À travers la méconnaissance croissante de la Bible chez les Français, émerge une question lancinante, analyse le théologien Laurent Stalla-Bourdillon, celle d’être encore capable de montrer « l’inspiration divine du livre saint des juifs et des chrétiens ». Sans cela, la Bible est destinée à être renvoyée « au rang des mythologies anciennes ».
Une récente enquête soulignait l’effacement prononcé de la culture biblique dans notre pays. La Bible disparaît progressivement des mémoires collectives. On connaît de moins en moins la Bible et ce qu’elle contient, c’est-à-dire son message, parce que nous la lisons de moins en moins. L’éloignement de la Bible va de pair avec la baisse de la pratique religieuse en France. Seuls 4 % des Français lisent la Bible au moins une fois par mois, contre 7 % en 2010.
Nous peinons à comprendre sa signification et sans doute, avons-nous consciemment ou inconsciemment disqualifié sa pertinence dans notre modernité. Là où il n’y a rien à comprendre, quel besoin aurions-nous de connaître ? Or, comprendre la Bible suppose non seulement d’apprendre, mais exige encore un travail d’élaboration du sens. C’est ce travail de l’étude biblique (confessionnelle et non confessionnelle) que nous ne faisons plus assez aujourd’hui.
Hypermodernité
Cette mise à l’écart des textes religieux anciens tient à la fois de leur anachronisme à l’heure de l’hypermodernité d’un monde en mutation, notamment numérique, et de la sécularisation de la société. Le mouvement de laïcisation anticléricale a éloigné les masses de la Bible, avec l’idée que moins l’on connaît, moins l’on croit. La réduction de l’influence du christianisme par l’assèchement des connaissances a parfaitement fonctionné.
Les croyances ne disparaissent pas pour autant, elles sont seulement plus individuelles et émotionnelles. Elles sont moins capables de porter un projet de société basé sur la justice, l’amour, le pardon et le souci des pauvres.
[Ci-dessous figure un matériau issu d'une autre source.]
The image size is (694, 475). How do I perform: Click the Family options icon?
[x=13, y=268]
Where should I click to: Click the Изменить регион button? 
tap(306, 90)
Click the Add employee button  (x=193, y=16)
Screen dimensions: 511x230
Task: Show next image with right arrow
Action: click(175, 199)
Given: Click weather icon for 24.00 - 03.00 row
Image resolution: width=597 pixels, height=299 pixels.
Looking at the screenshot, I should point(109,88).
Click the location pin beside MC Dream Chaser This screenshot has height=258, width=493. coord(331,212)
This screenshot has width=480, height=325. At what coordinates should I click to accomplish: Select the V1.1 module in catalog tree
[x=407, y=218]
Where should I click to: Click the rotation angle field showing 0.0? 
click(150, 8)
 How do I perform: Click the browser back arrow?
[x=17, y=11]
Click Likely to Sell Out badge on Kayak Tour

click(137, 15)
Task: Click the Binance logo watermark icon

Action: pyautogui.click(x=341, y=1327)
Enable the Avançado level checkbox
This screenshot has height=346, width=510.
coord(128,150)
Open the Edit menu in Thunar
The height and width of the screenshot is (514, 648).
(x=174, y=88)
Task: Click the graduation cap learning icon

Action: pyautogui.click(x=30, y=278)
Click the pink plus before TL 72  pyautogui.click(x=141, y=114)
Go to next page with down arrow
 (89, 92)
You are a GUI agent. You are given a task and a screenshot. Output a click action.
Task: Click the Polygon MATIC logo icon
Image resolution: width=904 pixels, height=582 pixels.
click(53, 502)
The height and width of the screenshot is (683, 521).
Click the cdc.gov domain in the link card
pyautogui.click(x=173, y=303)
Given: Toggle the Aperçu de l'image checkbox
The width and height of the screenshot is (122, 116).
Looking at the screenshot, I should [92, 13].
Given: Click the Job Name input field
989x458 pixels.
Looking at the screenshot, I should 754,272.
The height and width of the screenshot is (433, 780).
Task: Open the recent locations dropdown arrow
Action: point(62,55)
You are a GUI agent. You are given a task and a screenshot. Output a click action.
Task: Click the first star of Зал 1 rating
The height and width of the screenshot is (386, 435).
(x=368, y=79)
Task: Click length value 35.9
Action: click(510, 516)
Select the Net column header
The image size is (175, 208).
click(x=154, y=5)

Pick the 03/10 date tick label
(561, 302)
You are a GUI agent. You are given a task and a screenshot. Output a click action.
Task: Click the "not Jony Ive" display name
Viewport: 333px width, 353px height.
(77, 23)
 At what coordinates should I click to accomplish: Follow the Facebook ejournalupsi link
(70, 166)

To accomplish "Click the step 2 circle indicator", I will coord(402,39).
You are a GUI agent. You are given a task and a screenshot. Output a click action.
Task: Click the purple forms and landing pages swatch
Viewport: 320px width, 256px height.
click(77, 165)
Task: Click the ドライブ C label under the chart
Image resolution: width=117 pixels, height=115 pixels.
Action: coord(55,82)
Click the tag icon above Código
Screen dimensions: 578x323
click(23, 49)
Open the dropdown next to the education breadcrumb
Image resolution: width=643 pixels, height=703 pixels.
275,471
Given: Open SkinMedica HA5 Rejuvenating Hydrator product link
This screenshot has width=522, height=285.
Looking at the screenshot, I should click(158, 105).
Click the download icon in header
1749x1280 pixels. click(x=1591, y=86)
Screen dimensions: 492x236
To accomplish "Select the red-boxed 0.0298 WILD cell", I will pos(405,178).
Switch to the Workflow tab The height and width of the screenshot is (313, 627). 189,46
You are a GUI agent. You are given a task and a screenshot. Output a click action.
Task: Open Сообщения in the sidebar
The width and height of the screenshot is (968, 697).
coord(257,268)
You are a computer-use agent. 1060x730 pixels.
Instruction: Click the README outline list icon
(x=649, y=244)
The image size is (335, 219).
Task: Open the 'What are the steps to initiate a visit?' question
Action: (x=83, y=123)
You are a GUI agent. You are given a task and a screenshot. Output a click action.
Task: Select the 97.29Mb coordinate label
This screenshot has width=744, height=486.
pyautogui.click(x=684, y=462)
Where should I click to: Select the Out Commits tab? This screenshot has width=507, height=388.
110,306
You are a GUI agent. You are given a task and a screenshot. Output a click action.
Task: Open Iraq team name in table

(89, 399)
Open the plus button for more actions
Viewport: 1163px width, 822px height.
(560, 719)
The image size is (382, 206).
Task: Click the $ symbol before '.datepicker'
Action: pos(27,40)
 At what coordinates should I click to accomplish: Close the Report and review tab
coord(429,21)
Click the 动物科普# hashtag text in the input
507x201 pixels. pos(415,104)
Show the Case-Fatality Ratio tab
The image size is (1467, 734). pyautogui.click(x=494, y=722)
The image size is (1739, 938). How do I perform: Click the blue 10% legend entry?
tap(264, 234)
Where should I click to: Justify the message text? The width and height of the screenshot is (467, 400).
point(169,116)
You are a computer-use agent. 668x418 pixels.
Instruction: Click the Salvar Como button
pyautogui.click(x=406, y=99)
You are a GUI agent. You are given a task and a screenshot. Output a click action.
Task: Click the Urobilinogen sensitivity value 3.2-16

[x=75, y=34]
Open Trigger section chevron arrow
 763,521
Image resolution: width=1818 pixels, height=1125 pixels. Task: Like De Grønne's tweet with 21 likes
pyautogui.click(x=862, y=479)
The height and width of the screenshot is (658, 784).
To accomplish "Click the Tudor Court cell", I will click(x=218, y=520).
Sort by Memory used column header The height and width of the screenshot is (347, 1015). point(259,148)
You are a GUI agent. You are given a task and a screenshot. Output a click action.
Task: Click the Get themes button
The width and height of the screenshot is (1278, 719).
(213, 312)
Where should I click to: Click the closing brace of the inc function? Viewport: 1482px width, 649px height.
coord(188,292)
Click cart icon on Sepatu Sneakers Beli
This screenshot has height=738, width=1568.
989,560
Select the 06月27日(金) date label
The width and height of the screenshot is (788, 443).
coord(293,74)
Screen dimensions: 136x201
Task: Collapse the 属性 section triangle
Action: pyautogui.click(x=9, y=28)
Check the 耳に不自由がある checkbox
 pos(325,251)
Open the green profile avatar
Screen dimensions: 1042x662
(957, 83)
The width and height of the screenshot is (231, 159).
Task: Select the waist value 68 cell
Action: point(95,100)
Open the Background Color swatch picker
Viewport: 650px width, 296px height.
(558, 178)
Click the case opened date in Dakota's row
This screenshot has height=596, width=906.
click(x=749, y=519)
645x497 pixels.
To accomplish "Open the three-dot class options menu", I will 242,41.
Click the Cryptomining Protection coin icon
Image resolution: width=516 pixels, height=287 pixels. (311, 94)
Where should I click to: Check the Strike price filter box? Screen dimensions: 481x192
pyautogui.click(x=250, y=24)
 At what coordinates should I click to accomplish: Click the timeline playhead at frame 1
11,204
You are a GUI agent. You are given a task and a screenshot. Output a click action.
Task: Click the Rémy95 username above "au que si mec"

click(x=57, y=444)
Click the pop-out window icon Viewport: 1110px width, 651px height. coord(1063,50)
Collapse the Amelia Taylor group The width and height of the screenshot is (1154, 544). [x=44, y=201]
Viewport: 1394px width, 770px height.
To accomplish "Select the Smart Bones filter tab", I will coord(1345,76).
Tout ce que la Bible montrait de l’attitude bienveillante de Dieu à l’égard de l’humanité, la chargeant de répliquer dans sa vie cette même sollicitude à l’égard des pauvres et des malheureux, a disparu. L’espérance d’une vie dans la mort s’efface pareillement. En octobre 2018, nous mesurions que seuls 31 % des Français croyaient en une vie après la mort, contre 49 % qui n’y croient pas et 20 % qui ne se prononcent pas.
Un livre inspiré de Dieu ?
Aussi, il me semble utile de nous poser la question : de quoi la Bible est-elle le nom ? L’effacement de la culture biblique est la réponse implicite à une question omise : qui parle dans ce livre ? Autrement dit, oui ou non, la Bible est-elle selon vous un livre inspiré de Dieu ? C’est-à-dire un livre contenant et communiquant la Sagesse divine. Cette Sagesse est-elle, oui ou non, nécessaire à l’existence humaine ? C’est en effet l’inspiration divine qui fait la valeur du livre, au sens où il devient possible de prendre une position de doute, de rejet ou d’adhésion et d’écoute de la promesse biblique : l’être humain est en ce monde encore en devenir. Et là où la mort semble sceller le terme de la vie, la Bible enseigne que la mort est une naissance à la vie véritable.
C’est parce que nous ne savons plus expliquer l’inspiration divine du livre saint des juifs et des chrétiens qu’il est peu à peu renvoyé au rang des mythologies anciennes. L’inspiration divine de la Bible est mise en doute quand elle n’est pas simplement ignorée. Au-delà de la modalité d’inspiration, c’est plus encore la question du contenu biblique qui fait question. Oui ou non, la Bible peut-elle être une ressource crédible pour comprendre l’origine du monde, le mal et la mort, et enfin l’issue de l’existence, sa signification ultime ? Au fond, oui ou non, la Bible peut-elle nous enseigner sans erreur et de façon définitive ce qu’est la nature humaine ? Tel est bien son objet de fond.
Les anthropologues s’évertuent à comprendre ce qu’est l’humanité à travers l’étude des formes d’organisations sociales, les scientifiques scrutent la vie neuronale et les confins de l’univers, mais personne ne parvient à énoncer la vérité définitive sur la nature humaine. Chacun étant lui-même une part de l’immense organisme vivant qui le dépasse, il est impossible que l’homme détermine par lui-même la vérité dernière sur ce dont il n’est pas lui-même à l’origine. En toute logique, il ne peut que la recevoir ! Or, c’est précisément cette réception, et la possibilité même d’une inspiration divine qui est aujourd’hui la grande et grave question spirituelle de notre temps.